Im Gegensatz zu Dark Souls bietet KF IV fast ausschließlich Werte für die rechte Gehirnhälfte (nach veraltetem Hemisphärenmodell, versteht sich). Seine Anziehungskraft kann eher erfühlt, als in Worte gefasst werden. KFIV lässt den Spieler in eine düstercharmante Welt eintauchen, während die geringe Spielgeschwindigkeit und die einzigartige musikalische Untermalung ein sehr eindringliches Spielgefühl erzeugen. Das äußerst rudimentäre Kampfsystem und die oberflächliche Charakterentwicklung mögen simpel wirken, fügen sich aber dennoch gut ins Gesamtkonzept ein und sorgen für ein intuitiveres Spielerlebnis, als so manche Genrekonkurrenten. Auch wegen der deutlichen technischen Überlegenheit gegenüber seinen PS1 Vorgängern kann sich KFIV als in der Summe bestes Ego-RPG von FromSoftware behaupten.

**Übungsaufgaben:**
1. Gib aus dem Text über KF IV alles von „Im Gegensatz zu“ bis hinunter zu „von FromSoftware behaupten.“ wortgetreu wieder.
2. Schreibe den Text über KF IV im Anschluss an seinen letzten Satz weiter.
Die nachstehenden Einträge werden nicht benötigt.

**Bereitgestellte Daten:**

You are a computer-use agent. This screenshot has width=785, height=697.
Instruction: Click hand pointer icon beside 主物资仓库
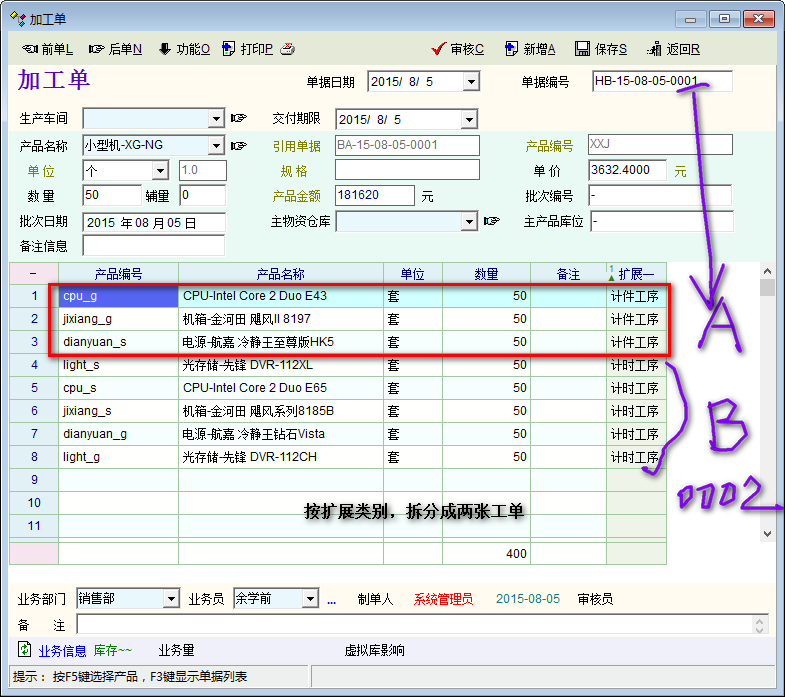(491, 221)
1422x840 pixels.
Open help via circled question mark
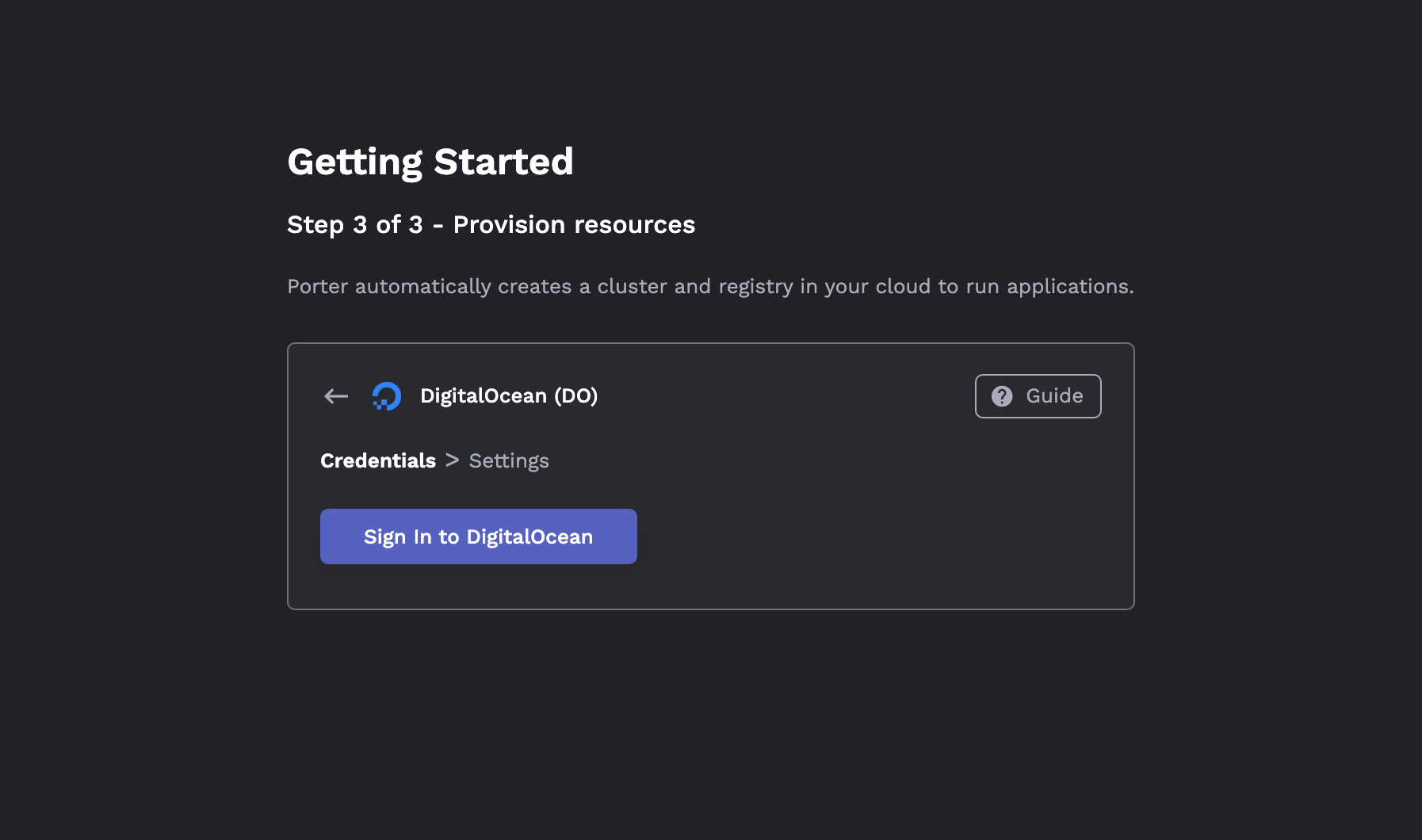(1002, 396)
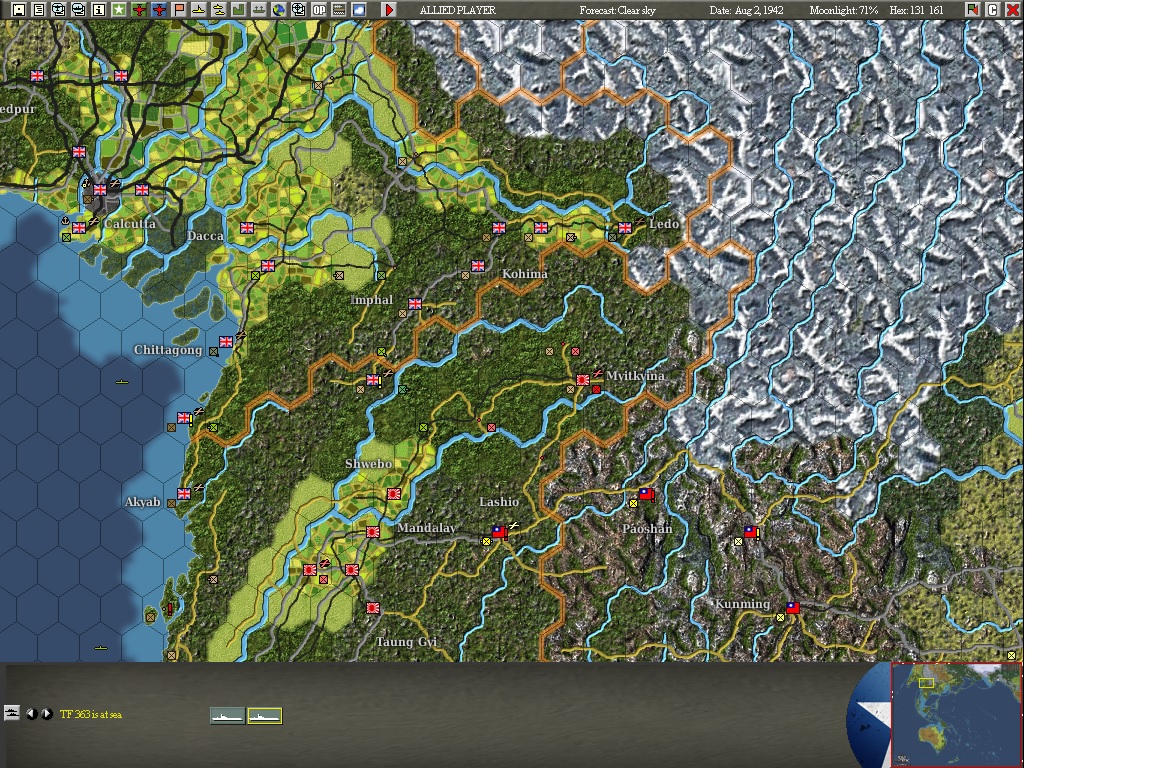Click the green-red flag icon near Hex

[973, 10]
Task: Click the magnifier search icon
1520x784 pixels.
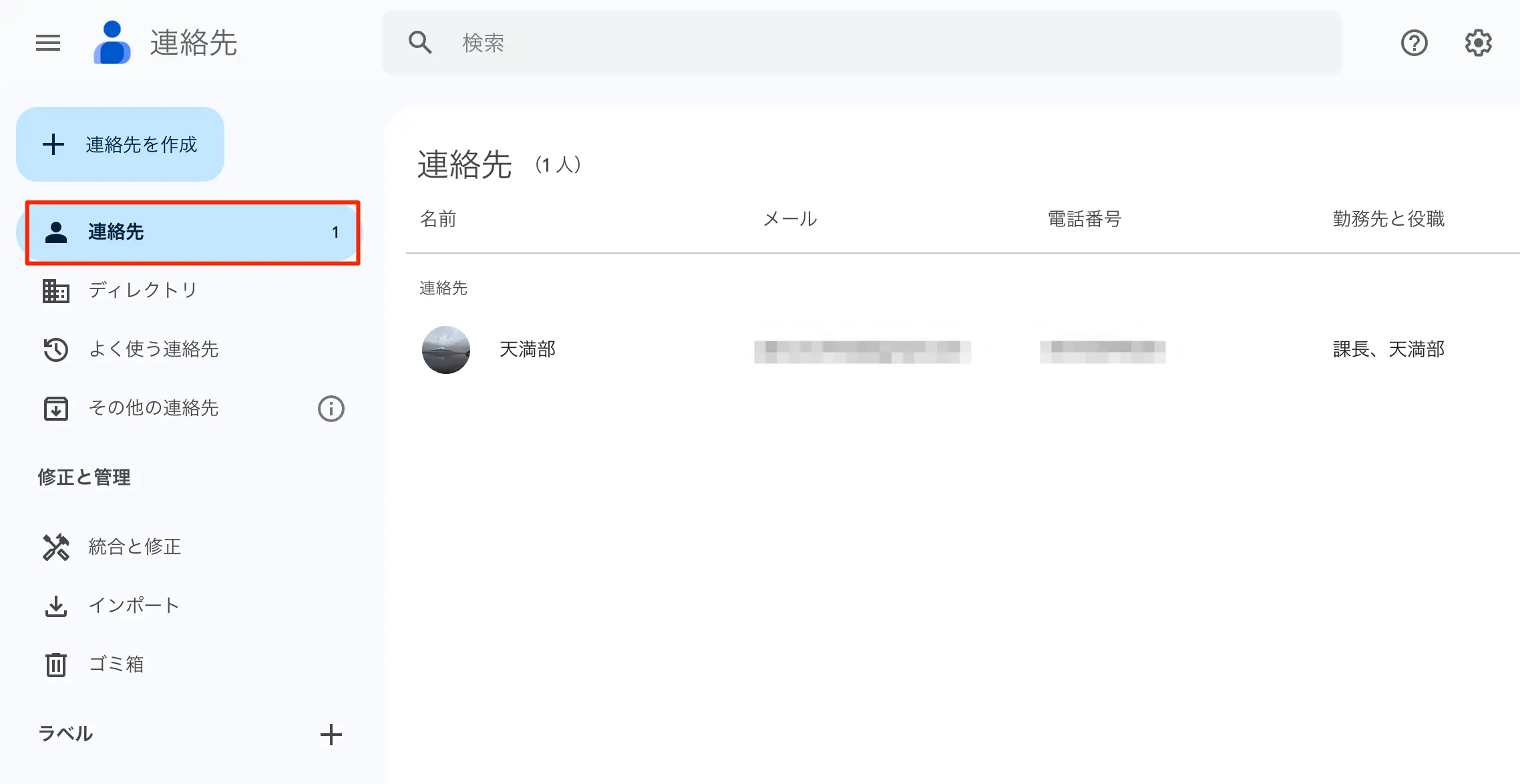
==
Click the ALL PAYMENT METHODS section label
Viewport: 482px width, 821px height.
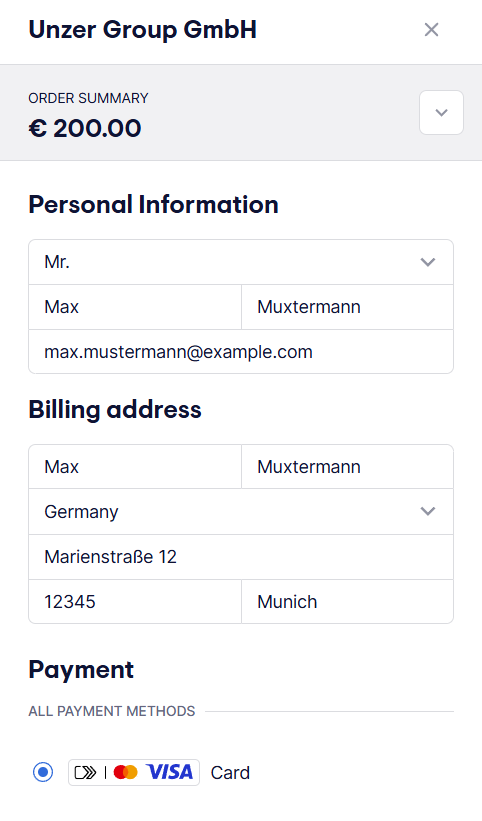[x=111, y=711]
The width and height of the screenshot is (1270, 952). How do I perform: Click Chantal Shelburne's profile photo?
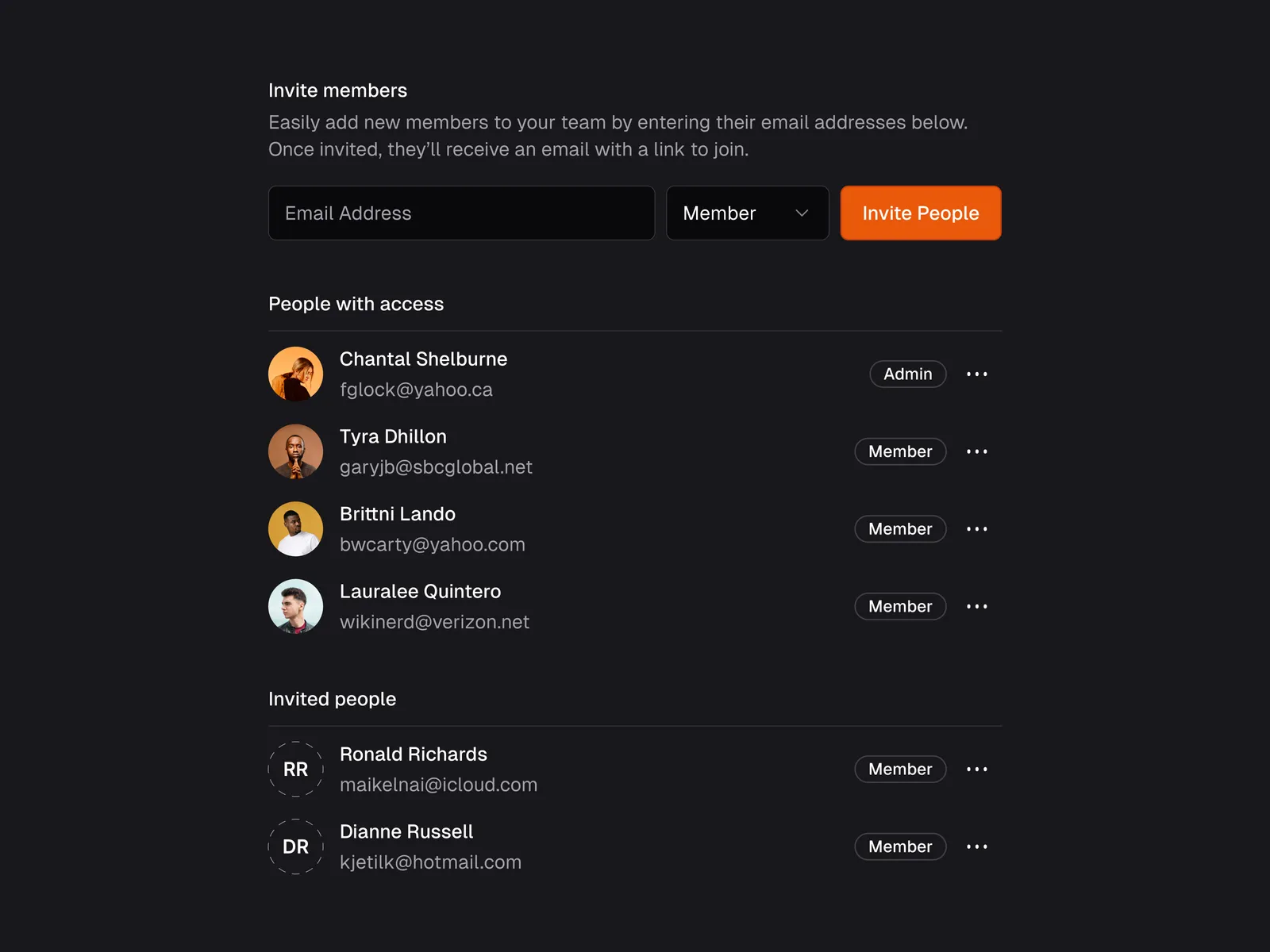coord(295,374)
* * *
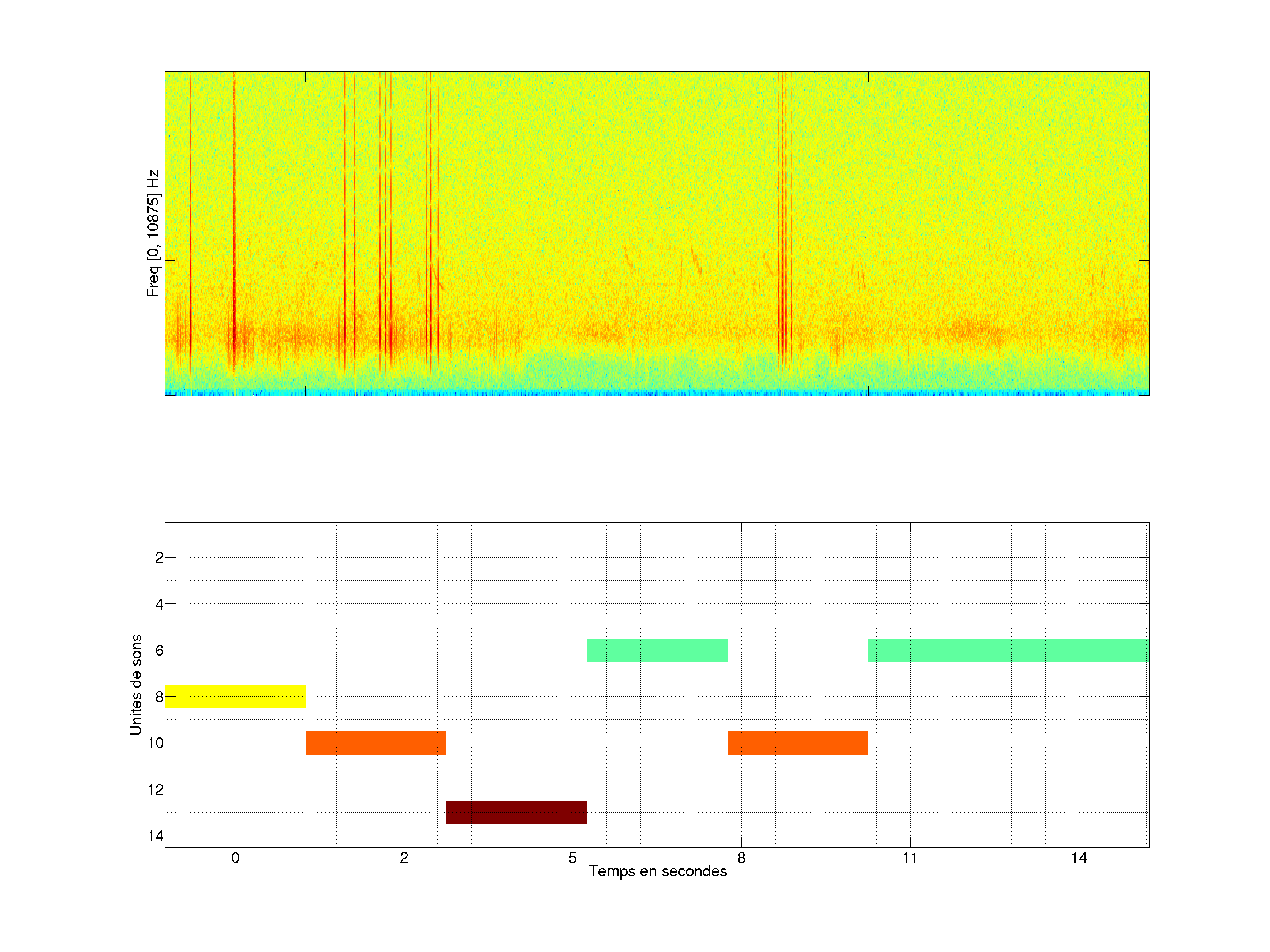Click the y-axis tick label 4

**Endergebnisse:**
1.
Im Gegensatz zu Dark Souls bietet KF IV fast ausschließlich Werte für die rechte Gehirnhälfte (nach veraltetem Hemisphärenmodell, versteht sich). Seine Anziehungskraft kann eher erfühlt, als in Worte gefasst werden. KFIV lässt den Spieler in eine düstercharmante Welt eintauchen, während die geringe Spielgeschwindigkeit und die einzigartige musikalische Untermalung ein sehr eindringliches Spielgefühl erzeugen. Das äußerst rudimentäre Kampfsystem und die oberflächliche Charakterentwicklung mögen simpel wirken, fügen sich aber dennoch gut ins Gesamtkonzept ein und sorgen für ein intuitiveres Spielerlebnis, als so manche Genrekonkurrenten. Auch wegen der deutlichen technischen Überlegenheit gegenüber seinen PS1 Vorgängern kann sich KFIV als in der Summe bestes Ego-RPG von FromSoftware behaupten.

2.
Bevor andere Entwickler auf den Erfolg der Souls Reihe aufgesprungen sind, war KFIV die naheliegendste Möglichkeit ein Spiel mit ähnlichem Flair zu spielen. Doch trotz seiner technischen Überlegenheit und dem komplexeren Gameplay macht es die King‘s Field Saga nicht obsolet. Allein die Perspektive und die Musik erzeugen eine deutlich abweichende Spielerfahrung, die durchaus für sich stehen kann.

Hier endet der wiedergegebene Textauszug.